Transferring the phrenic nerve to the musculocutaneous nerve using video-assisted thoracoscopy may lead to an increase in biceps strength to BMRC M3 or greater in most patients. Considering the deterioration in the parameters of spirometry observed in our patients and the future effects of aging in the respiratory system, it is not possible at the moment to guarantee the safety of this operative technique in the long term 3).


A retrospective review of 33 patients treated with phrenic nerve transfer for elbow flexion in posttraumatic global root avulsion brachial plexus injury was carried out.
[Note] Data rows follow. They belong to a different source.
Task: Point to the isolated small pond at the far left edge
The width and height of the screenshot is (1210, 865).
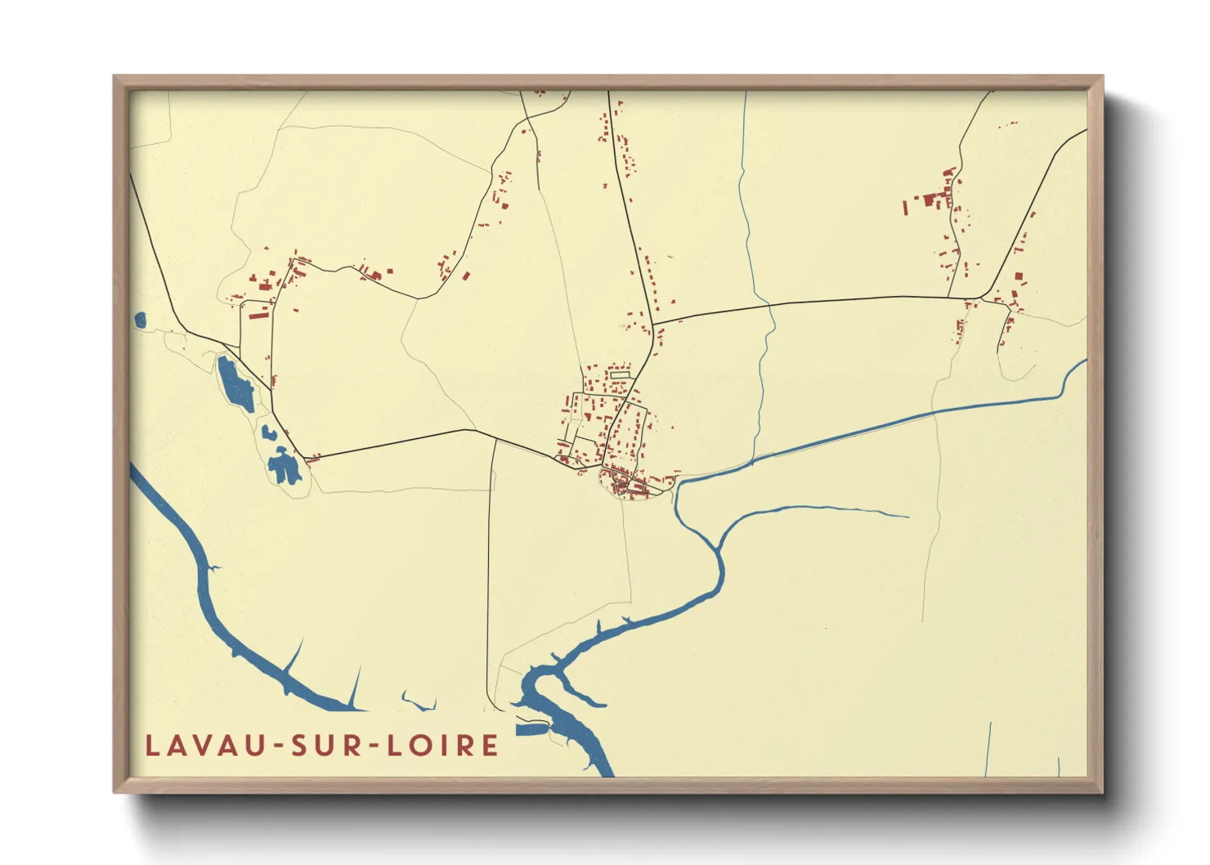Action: click(x=139, y=320)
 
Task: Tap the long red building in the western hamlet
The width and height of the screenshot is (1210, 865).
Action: click(x=258, y=313)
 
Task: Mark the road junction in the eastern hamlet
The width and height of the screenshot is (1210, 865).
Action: click(x=980, y=298)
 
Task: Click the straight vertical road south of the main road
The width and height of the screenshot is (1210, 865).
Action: click(x=489, y=572)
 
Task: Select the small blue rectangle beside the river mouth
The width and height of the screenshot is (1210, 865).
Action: click(x=530, y=729)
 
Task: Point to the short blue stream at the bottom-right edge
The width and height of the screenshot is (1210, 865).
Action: click(x=988, y=748)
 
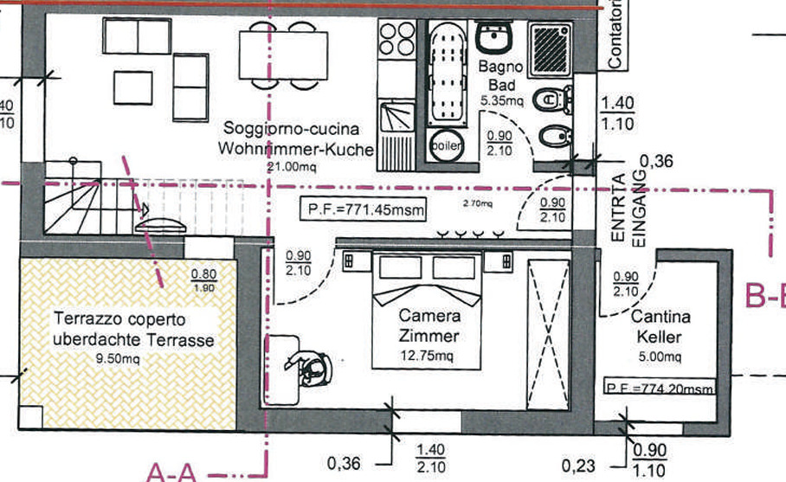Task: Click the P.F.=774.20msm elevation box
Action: click(662, 389)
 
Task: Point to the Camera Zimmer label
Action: click(428, 326)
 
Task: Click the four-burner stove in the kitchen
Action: click(397, 40)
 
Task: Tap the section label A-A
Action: click(172, 472)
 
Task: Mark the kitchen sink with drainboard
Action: click(397, 125)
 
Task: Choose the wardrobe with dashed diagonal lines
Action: click(547, 333)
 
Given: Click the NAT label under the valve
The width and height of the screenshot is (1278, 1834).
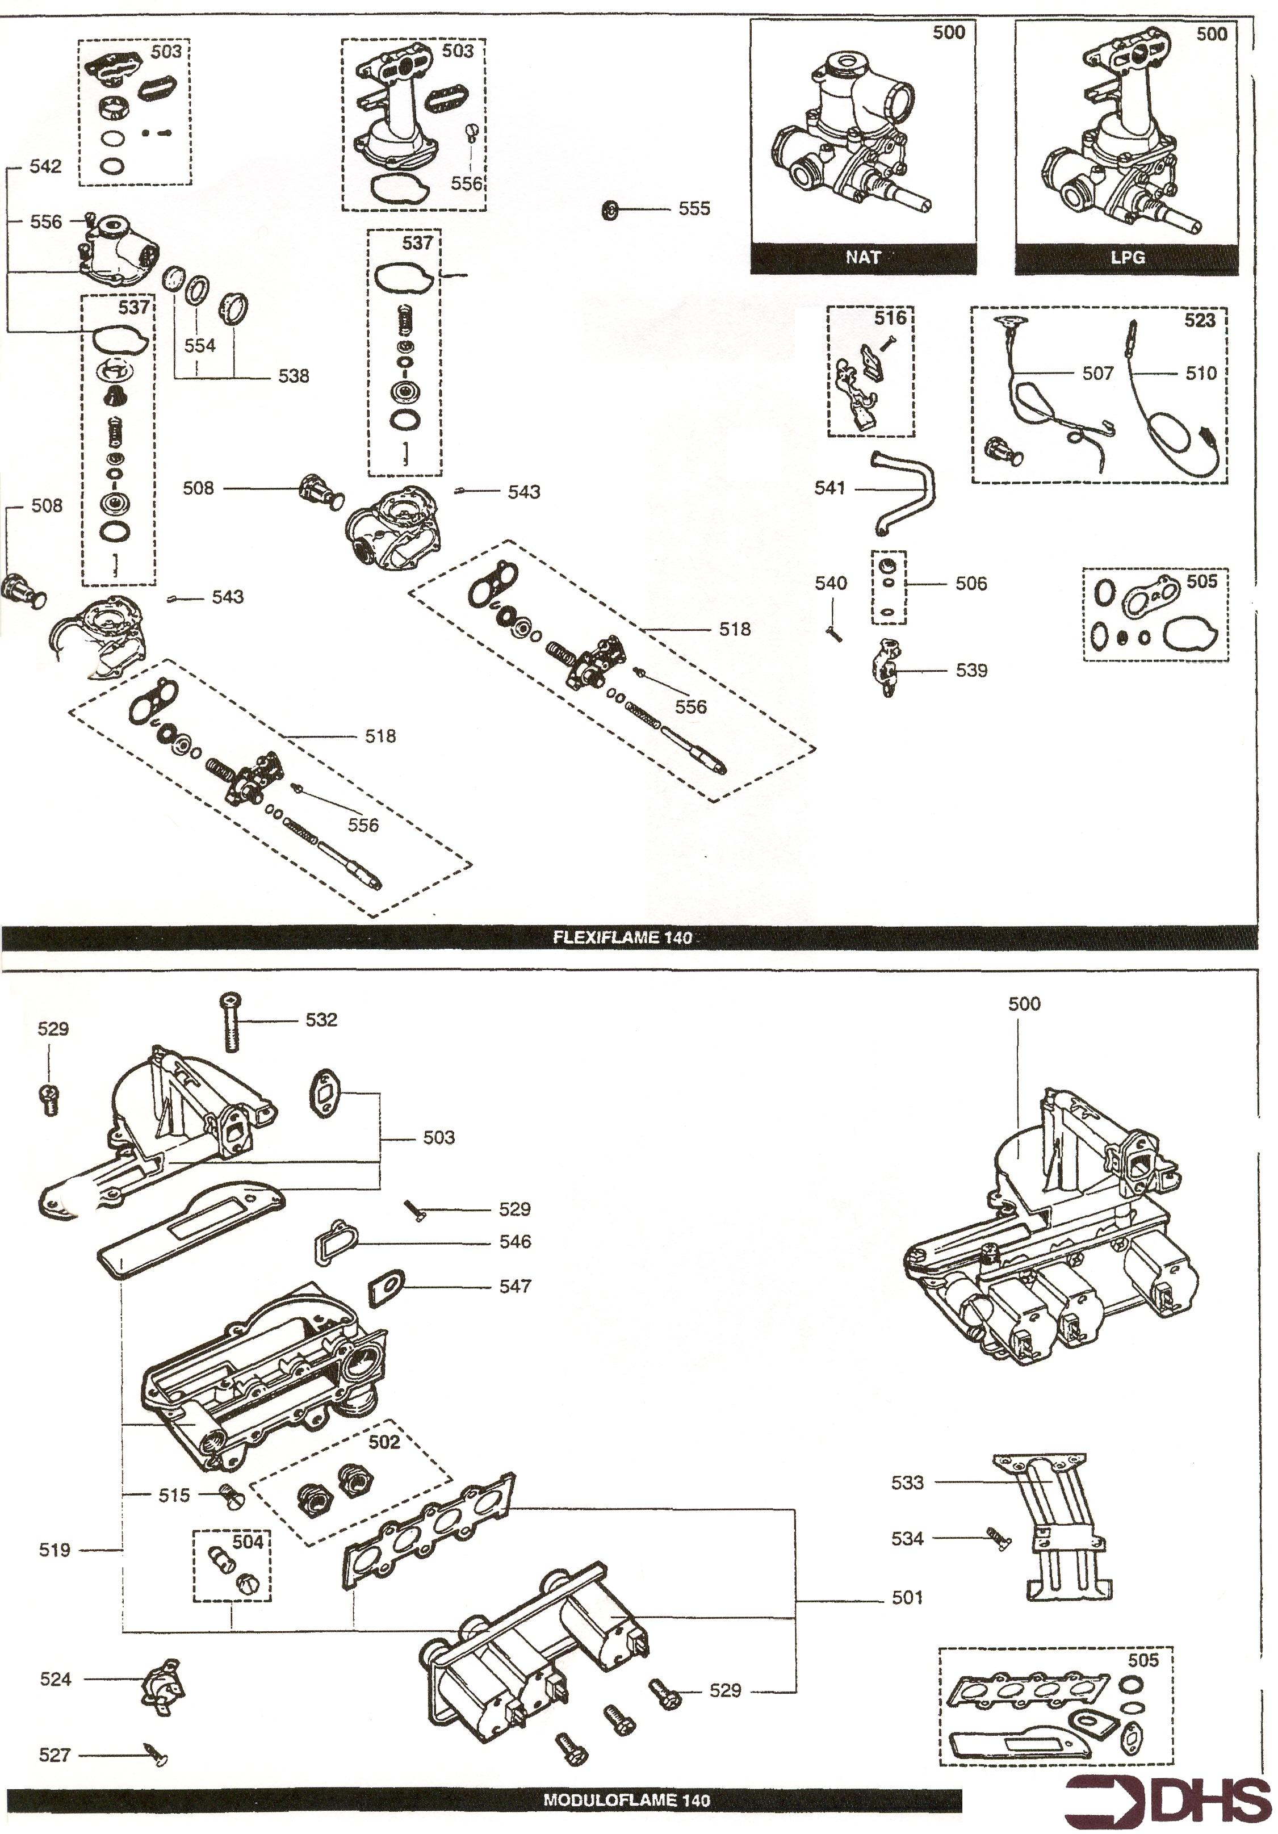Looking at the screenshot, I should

All the 33 patients were confirmed to have global root avulsion brachial plexus injury by preoperative and intraoperative electromyography (EMG), physical examination and especially by intraoperative exploration. There were two types of phrenic nerve transfers: type1 - the phrenic nerve to anterolateral bundle of anterior division of upper trunk (14 patients); type 2 - the phrenic nerve via nerve graft to anterolateral bundle of musculocutaneous nerve (19 patients). Motor function and EMG evaluation were performed at least 3 years after surgery.

The efficiency of motor function in type 1 was 86%, while it was 84% in type 2. The two groups were not statistically different in terms of Medical Research Council (MRC) grade (p=1.000) and EMG results (p=1.000). There were seven patients with more than 4 month's delay of surgery, among whom only three patients regained biceps power to M3 strength or above (43%). A total of 26 patients had reconstruction done within 4 months, among whom 25 patients recovered to M3 strength or above (96%). There was a statistically significant difference of motor function between the delay of surgery within 4 months and more than 4 months (p=0.008).
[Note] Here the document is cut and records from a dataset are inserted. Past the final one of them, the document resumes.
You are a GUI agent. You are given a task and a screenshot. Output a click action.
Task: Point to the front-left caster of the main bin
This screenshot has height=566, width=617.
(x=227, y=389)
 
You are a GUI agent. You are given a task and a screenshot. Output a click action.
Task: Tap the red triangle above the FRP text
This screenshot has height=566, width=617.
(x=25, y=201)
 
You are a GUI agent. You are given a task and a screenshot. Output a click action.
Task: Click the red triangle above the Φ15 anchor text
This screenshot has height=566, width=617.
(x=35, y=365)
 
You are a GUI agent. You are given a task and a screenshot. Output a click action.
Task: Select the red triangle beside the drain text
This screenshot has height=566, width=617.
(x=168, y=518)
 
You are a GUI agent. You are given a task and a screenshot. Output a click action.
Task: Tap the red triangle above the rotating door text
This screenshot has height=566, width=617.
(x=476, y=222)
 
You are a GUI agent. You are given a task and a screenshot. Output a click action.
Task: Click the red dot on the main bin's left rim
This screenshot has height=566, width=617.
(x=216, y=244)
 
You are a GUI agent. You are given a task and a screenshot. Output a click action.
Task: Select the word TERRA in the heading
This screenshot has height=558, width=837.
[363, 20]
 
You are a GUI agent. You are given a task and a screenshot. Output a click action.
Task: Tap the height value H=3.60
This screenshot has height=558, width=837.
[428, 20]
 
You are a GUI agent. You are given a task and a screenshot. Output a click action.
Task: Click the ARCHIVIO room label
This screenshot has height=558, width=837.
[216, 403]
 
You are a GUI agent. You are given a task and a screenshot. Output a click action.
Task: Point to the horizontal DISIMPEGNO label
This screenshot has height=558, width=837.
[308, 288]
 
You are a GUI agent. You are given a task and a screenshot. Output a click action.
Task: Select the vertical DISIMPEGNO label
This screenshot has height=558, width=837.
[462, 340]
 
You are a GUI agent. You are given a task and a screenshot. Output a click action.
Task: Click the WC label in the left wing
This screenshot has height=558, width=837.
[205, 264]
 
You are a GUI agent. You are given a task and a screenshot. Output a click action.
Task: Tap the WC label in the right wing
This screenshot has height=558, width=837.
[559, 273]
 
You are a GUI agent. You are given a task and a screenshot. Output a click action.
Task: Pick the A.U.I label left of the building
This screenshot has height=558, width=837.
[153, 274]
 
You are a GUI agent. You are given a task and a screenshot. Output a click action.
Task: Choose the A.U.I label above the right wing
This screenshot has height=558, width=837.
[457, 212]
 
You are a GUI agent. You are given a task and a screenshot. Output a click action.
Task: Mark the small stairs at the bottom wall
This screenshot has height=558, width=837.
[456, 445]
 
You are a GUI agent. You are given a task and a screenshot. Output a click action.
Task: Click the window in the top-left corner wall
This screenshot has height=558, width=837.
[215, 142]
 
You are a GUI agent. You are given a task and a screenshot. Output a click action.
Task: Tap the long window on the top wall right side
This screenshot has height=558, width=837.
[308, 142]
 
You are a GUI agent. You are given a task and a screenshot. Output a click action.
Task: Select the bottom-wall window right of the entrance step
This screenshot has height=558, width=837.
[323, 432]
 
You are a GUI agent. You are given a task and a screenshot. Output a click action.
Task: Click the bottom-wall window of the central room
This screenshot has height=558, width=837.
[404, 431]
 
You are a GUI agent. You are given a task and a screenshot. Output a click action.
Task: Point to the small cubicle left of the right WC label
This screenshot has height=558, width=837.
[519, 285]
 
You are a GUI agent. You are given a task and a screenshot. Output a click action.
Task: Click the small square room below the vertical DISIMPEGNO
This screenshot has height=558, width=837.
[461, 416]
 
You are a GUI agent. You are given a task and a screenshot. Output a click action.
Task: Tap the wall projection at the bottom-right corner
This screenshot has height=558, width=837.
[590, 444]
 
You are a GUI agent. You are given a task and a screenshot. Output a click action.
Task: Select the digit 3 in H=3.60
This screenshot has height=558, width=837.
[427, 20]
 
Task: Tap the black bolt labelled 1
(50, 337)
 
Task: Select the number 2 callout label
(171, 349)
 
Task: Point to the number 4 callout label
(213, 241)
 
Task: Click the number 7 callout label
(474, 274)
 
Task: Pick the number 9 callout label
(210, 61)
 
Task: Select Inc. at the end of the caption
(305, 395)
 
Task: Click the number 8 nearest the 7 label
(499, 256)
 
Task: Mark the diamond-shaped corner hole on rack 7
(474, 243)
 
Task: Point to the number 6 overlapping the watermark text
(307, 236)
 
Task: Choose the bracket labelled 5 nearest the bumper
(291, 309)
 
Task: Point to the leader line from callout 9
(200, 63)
Phrenic nerve transfers with and without nerve graft for elbow flexion after brachial plexus injury had no significant difference for biceps reinnervation according to MRC grading and EMG. A delay of the surgery after the 4 months might imply a bad prognosis for the recovery of the function 4).
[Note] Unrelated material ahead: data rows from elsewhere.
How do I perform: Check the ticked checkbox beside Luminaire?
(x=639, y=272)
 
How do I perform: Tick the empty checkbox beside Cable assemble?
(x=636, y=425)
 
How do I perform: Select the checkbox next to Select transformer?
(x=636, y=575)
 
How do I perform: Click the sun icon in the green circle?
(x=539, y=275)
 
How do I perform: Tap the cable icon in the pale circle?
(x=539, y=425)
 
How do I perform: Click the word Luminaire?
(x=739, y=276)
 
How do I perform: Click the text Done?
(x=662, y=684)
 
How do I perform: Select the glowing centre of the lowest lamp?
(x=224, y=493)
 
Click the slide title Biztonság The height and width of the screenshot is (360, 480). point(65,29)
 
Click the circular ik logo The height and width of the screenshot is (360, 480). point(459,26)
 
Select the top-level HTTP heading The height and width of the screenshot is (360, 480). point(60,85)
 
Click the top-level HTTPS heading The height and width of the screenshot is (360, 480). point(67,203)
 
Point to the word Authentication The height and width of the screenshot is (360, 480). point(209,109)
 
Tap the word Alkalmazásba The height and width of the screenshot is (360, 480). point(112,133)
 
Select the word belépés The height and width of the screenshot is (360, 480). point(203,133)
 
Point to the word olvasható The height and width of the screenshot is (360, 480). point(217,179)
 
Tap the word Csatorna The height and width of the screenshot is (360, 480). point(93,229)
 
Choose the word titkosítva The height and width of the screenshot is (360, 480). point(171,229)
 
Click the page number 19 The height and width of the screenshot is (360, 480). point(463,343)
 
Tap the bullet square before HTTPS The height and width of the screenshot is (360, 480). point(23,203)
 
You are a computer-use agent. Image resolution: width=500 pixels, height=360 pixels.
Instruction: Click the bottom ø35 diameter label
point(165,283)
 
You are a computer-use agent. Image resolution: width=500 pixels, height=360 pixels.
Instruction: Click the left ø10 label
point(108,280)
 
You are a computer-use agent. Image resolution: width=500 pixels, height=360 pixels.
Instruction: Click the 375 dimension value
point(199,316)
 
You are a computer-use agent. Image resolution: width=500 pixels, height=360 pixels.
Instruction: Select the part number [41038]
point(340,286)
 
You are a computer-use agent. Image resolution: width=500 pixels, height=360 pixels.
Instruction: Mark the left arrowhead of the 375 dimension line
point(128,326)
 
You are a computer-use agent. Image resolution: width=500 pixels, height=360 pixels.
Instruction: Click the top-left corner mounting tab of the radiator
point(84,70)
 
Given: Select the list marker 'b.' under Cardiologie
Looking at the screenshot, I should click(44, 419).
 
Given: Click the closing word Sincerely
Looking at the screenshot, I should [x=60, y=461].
A middle age male presented a right total brachial plexus injury after motorcycle accident one year ago. Subsequent electromyographic evaluation was consistent with C5, C6, C7, C8 and T1 root avulsion. The patient was submitted to a right Phrenic nerve transfer to the musculocutaneous nerve , using sural nerve graft 5).


1)
Liu Y, Xu XC, Zou Y, Li SR, Zhang B, Wang Y. Phrenic nerve transfer to the musculocutaneous nerve for the repair of brachial plexus injury: electrophysiological characteristics. Neural Regen Res. 2015 Feb;10(2):328-33. doi: 10.4103/1673-5374.152388. PMID: 25883637; PMCID: PMC4392686.
2)
Socolovsky M, Malessy M, Bonilla G, Di Masi G, Conti ME, Lovaglio A. Phrenic to musculocutaneous nerve transfer for traumatic brachial plexus injuries: analyzing respiratory effects on elbow flexion control. J Neurosurg. 2018 Aug 24;131(1):165-174. doi: 10.3171/2018.4.JNS173248. PMID: 30141757.
3)
Cardoso MM, Gepp RA, Mamare E, Guedes-Correa JF. Results of Phrenic Nerve Transfer to the Musculocutaneous Nerve Using Video-Assisted Thoracoscopy in Patients with Traumatic Brachial Plexus Injury: Series of 28 Cases. Oper Neurosurg (Hagerstown). 2018 Dec 28. doi: 10.1093/ons/opy350. [Epub ahead of print] PubMed PMID: 30597096.
4)
Liu Y, Lao J, Gao K, Gu Y, Zhao X. Comparative study of phrenic nerve transfers with and without nerve graft for elbow flexion after global brachial plexus injury. Injury. 2014 Jan;45(1):227-31. doi: 10.1016/j.injury.2012.12.013. Epub 2013 Jan 16. PubMed PMID: 23332620.
5)
Macêdo LP, Freire Filho JBM, de Souza FHM, Almeida NS, Azevedo-Filho HRC. Transfer of the phrenic nerve to musculocutaneous nerve via sural nerve graft after total brachial plexus injury. Br J Neurosurg. 2021 Jun 26:1-2. doi: 10.1080/02688697.2021.1908518. Epub ahead of print. PMID: 34180321.